Na medida em que as massas são incorporadas no sistema, o capitalismo vai sendo
ameaçado seja por conta da promoção da igualdade, inibindo a diversidade e o mérito (na
visão dos primeiros),seja porque este processo conscientizaria as massas (para Marx). Por
isso, Marx propõe um modelo democrático radical.
A grande diferença está na conceitualização de “massa”, que é visto pelos autores
liberais como algo desorganizado, enquanto Marx procura combater a alienação, que seria o
oposto da conscientização.
Para Lênin, a democracia é subordinada ao capitalismo. Ela legitima o sistema
econômico ao garantir a permanência da desigualdade. Para Lipset, ocorre o contrário, o
capitalismo é subordinado à democracia no sentido de que as pessoas, se realmente
quisessem derrubariam o sistema econômico por meio da liberdade que lhe é oferecida.

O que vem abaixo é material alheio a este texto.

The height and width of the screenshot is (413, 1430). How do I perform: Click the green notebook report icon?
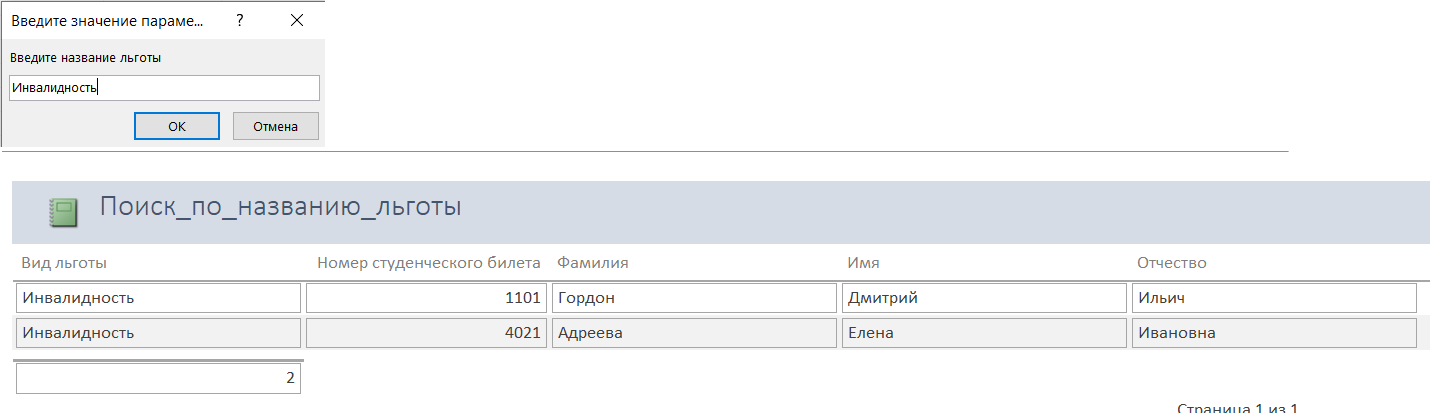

Os autores desenvolveram uma idéia sobre de que forma a democracia e o
capitalismo se relacionam na Democracia Liberal, enquanto os anteriores falavam de um
conceito mais amplo.
Estes são, basicamente, as variáveis na discussão sobre a relação entre democracia e
capitalismo.
Voltando a abordagem histórica, notamos desde o início do século XX ema certa
tendência na harmonização entre capitalismo e democracia, exceto na Alemanha, Itália e
Japão que tiveram sistemas fascistas.
Offe diz que um “arranjo institucional” permitiu a harmonização não só da relação
em questão como também da luta de classes. Ou seja, dos fatores que eram vistos
anteriormente como impeditivos. Este arranjo institucional seria a entrada efetiva dos
partidos de massa no parlamento e, principalmente para nossa discussão, a instituição do
Walfare State Keynesiano que visava, basicamente, o estímulo da demanda. A idéia do
Walfare seria a de um Estado que garantisse além dos direitos básicos, salários altos para o
consumo, fazendo “girar” a economia, com grande acordo interclasses visando uma espécie
de jogo com soma positiva (lucro – investimento – salário – consumo). Esta equação
pressupõe que com maior lucro, haverá maior investimento e daí maiores salários e
conseqüentemente maior consumo, proporcionando maior lucro. Este pensamento ganhou
força após a crise de 1929 e também ao final da segunda guerra mundial onde a Europa se
mostrava como um cenário propício para a implantação destas políticas, pois necessitava de
maneiras rápidas de desenvolvimento e mesmo porque foi lá que se desenvolveu
primeiramente a idéia de direitos da cidadania como coloquei no início do texto. Montado
todo este aparato, o Estado cria fundos públicos para investimentos em serviços públicos
através da arrecadação de impostos, já que os lucros aumentariam. Outra maneira de
captação de recursos seria o financiamento das políticas sociais através da inflação, onde o
Estado emite moeda, fazendo os preços subirem, aumentando os lucros e possibilitando o
recolhimento de mais impostos.
Atualmente, com o fenômeno da financeirização, os empresários têm outras formas
de canalizar os lucros sem precisar investir na produção, que é o direcionamento à
especulação financeira e demais modalidades de investimento em “dinheiro virtual”. Há
também o incentivo a empresários que prestam ou financiam serviços públicos com a
isenção de impostos e outros benefícios, pois uma bandeira da política econômica, nos dias
de hoje, é o controle da inflação.
Como vemos, o desenvolvimento da cidadania é tema permanente na história do
homem desde que este buscou sua autonomia e a cada etapa superada parecem outras
trazendo novos questionamentos a serem solucionados.